*** Opening of Data supplied ***

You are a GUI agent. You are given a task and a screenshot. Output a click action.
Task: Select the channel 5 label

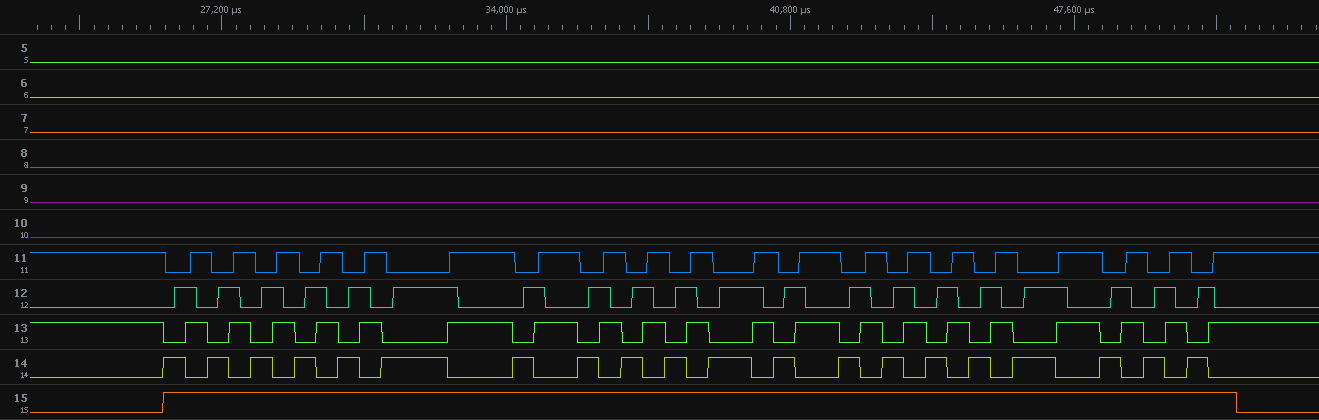pyautogui.click(x=24, y=48)
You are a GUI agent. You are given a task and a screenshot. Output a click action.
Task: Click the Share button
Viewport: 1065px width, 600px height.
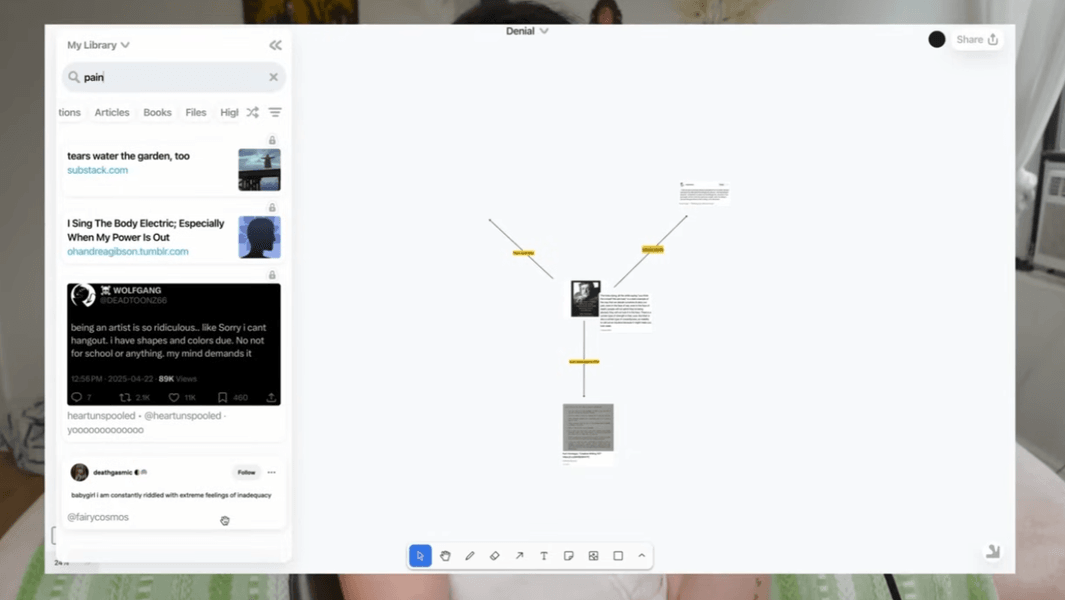[x=977, y=40]
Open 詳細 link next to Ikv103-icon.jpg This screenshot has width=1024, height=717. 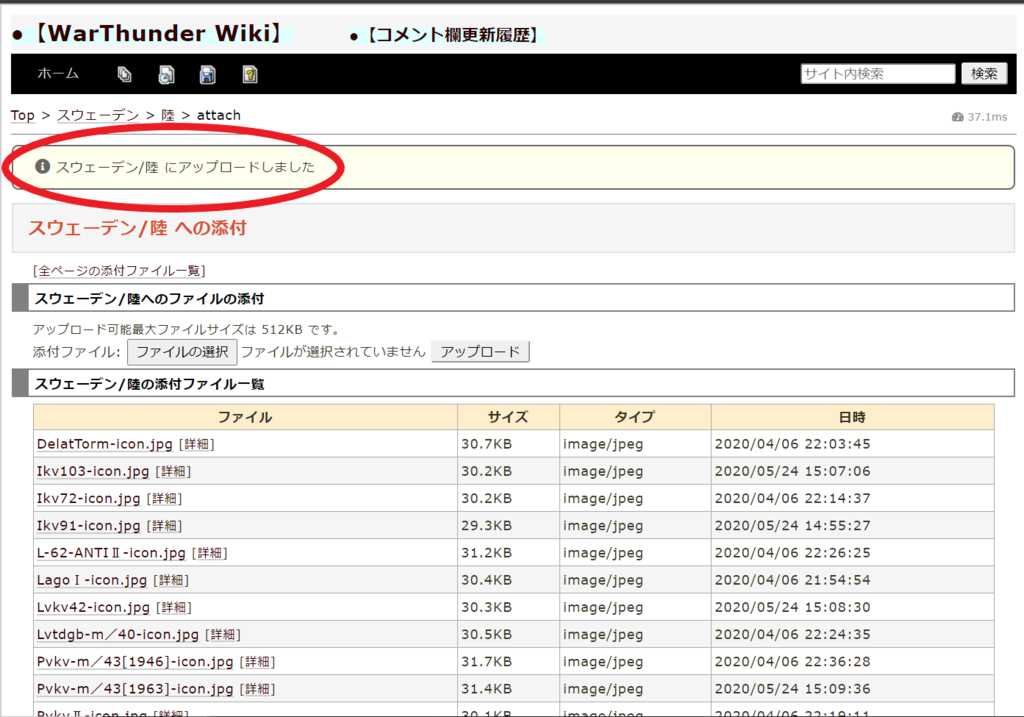click(x=174, y=471)
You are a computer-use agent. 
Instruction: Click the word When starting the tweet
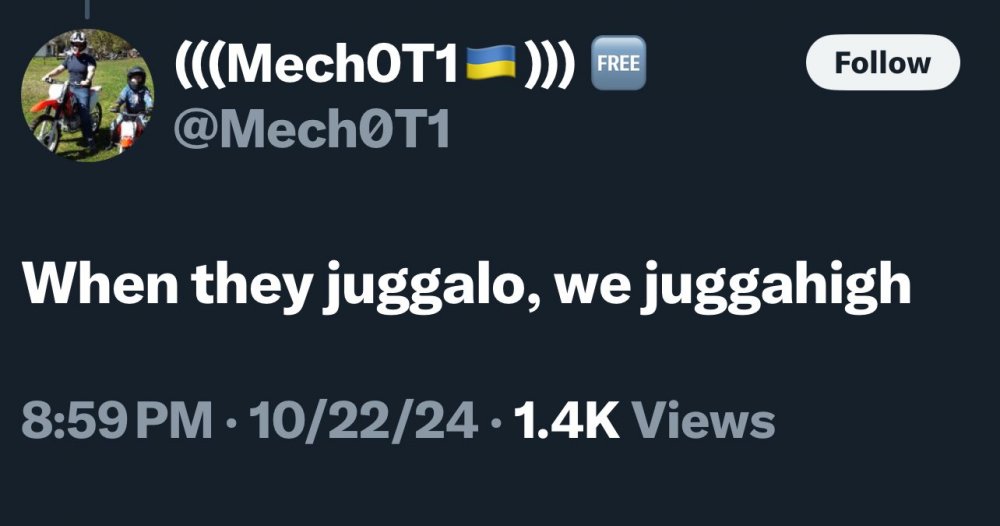point(100,283)
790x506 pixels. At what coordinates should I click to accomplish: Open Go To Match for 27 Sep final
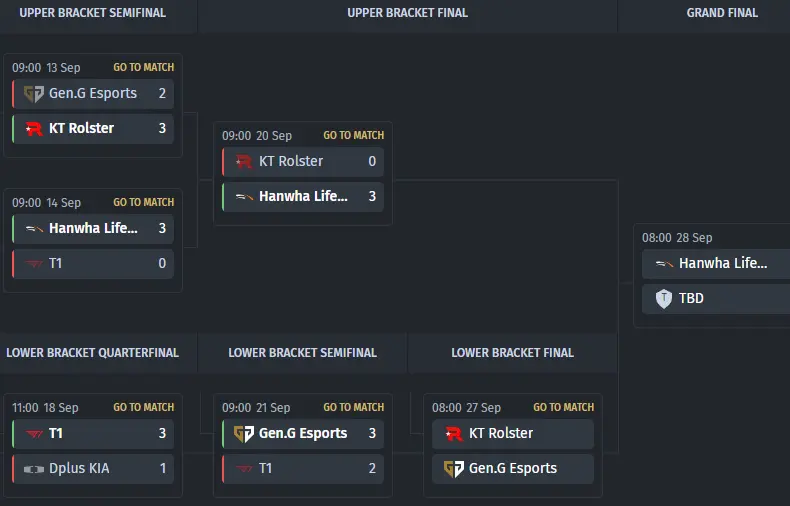563,407
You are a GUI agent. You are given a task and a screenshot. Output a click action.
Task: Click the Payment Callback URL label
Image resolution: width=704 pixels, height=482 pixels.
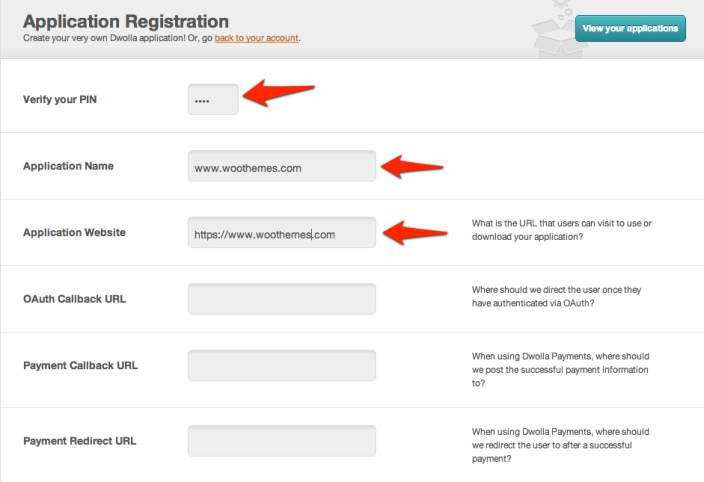click(80, 365)
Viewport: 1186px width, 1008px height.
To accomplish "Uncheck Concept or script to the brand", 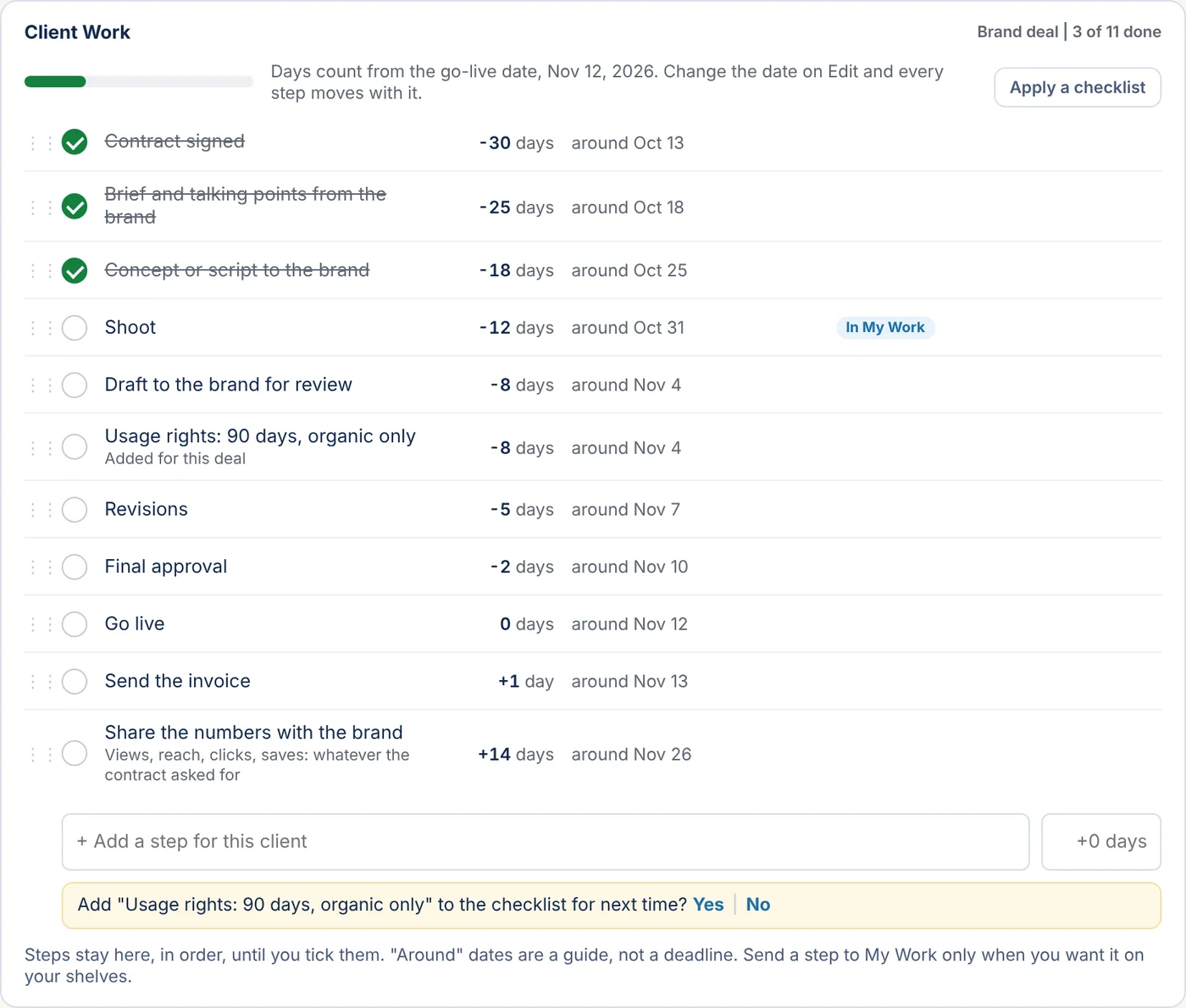I will coord(75,271).
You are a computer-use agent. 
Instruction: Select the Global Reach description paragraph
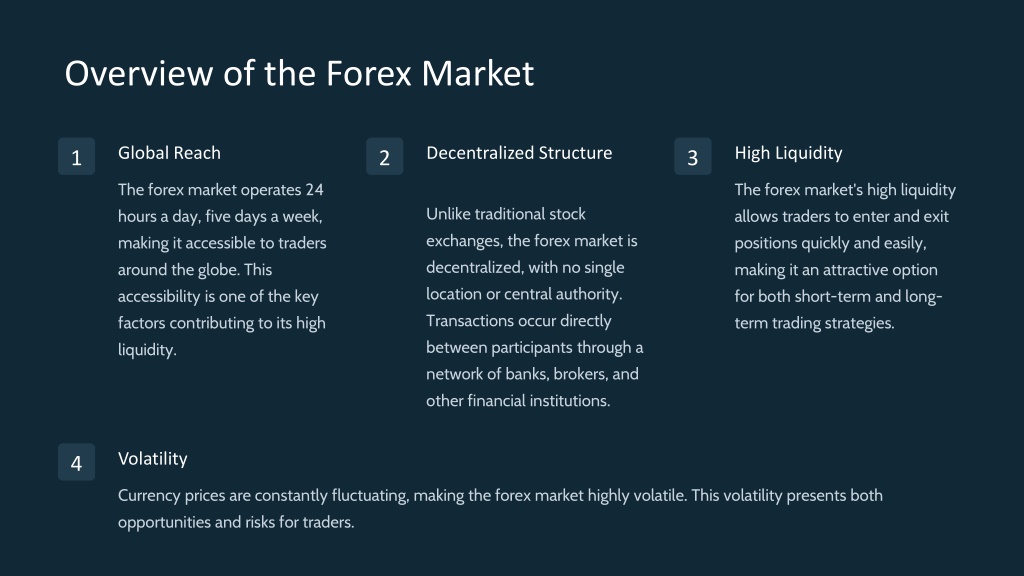222,270
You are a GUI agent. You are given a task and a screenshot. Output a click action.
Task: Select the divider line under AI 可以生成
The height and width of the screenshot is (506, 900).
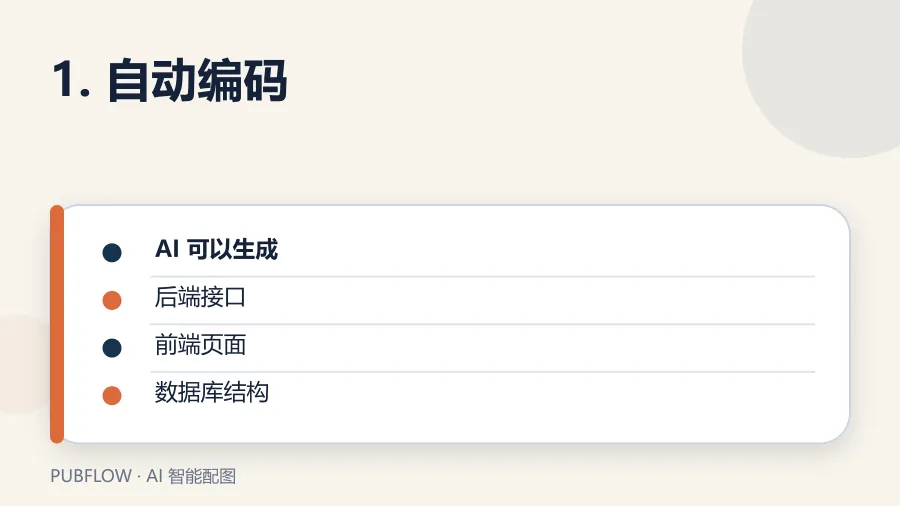coord(482,277)
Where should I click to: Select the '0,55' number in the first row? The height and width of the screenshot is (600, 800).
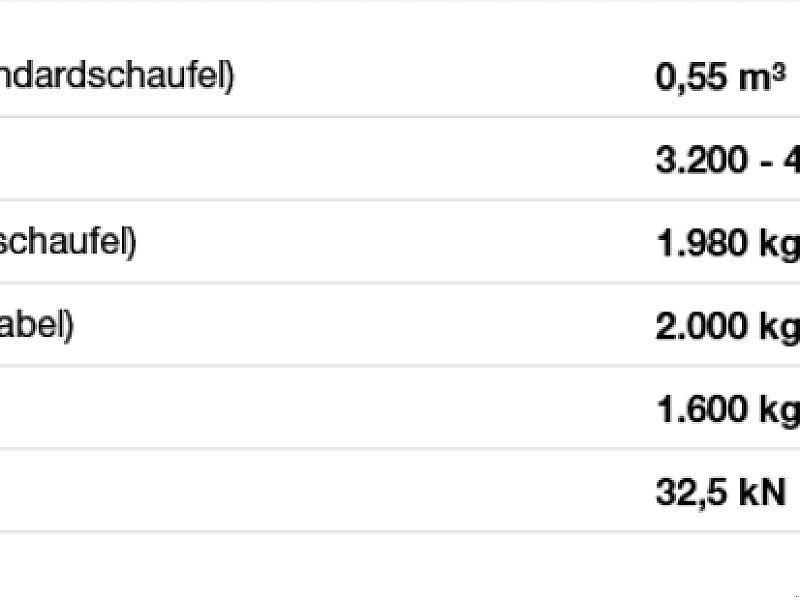click(x=690, y=78)
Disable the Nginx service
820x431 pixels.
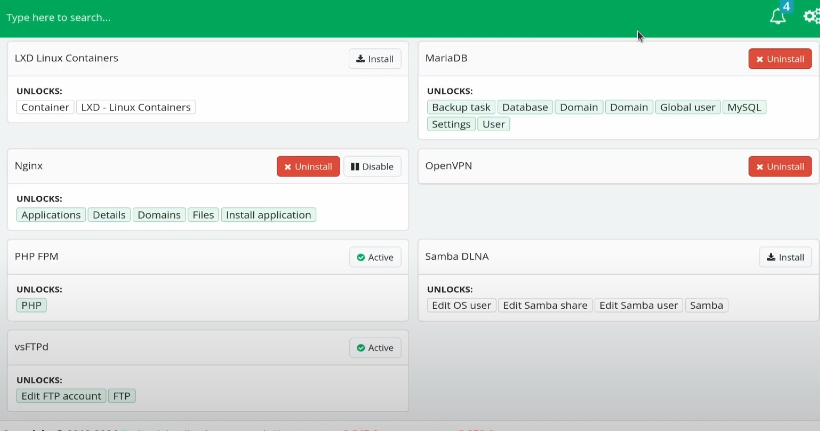pos(372,167)
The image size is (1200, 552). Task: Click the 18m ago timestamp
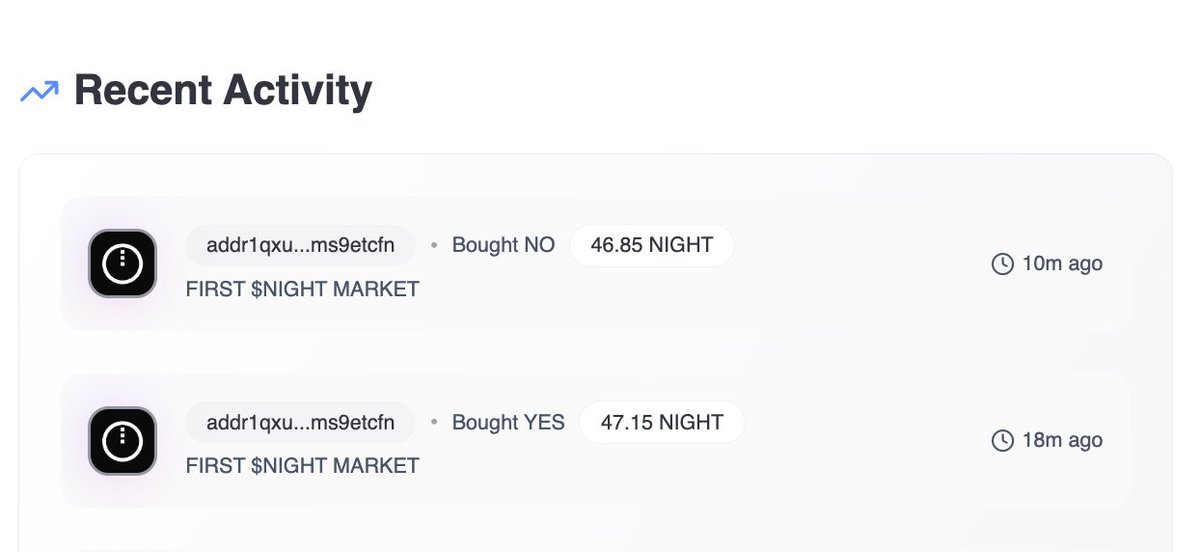[1062, 441]
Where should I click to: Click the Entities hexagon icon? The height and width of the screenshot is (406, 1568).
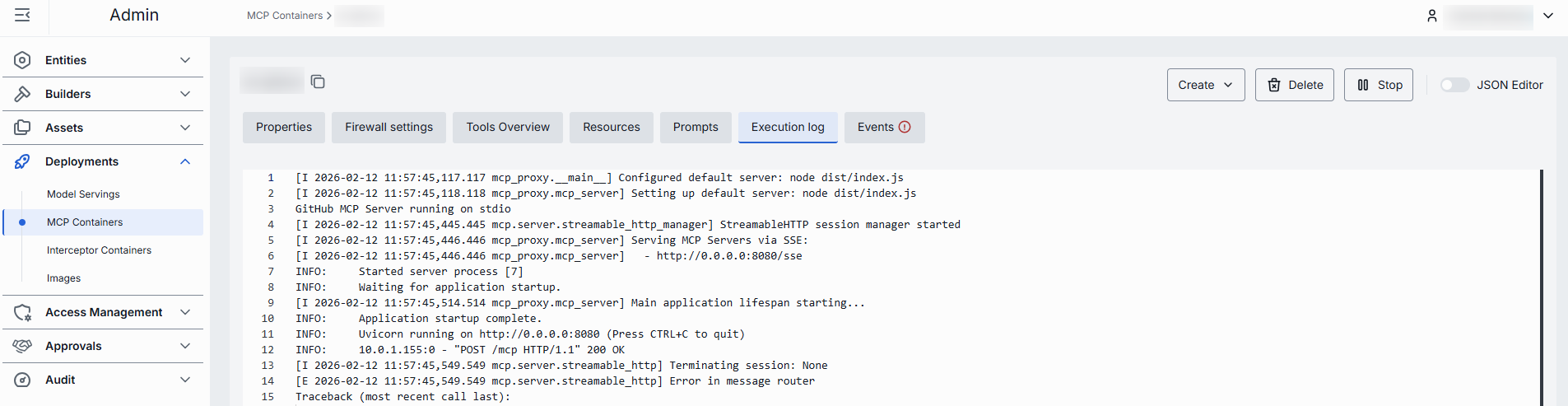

*** Close of Data supplied ***

Set the lines down exactly as they stand, from the one containing "Disable the Nginx service" through the end of the listing, omitting every picture.

■ Response for this exercise ■
Disable the Nginx service
820x431 pixels.
pos(372,167)
The image size is (1200, 552). Task: Click the 18m ago timestamp
[1062, 441]
Where should I click to: Click the Entities hexagon icon? The height and width of the screenshot is (406, 1568).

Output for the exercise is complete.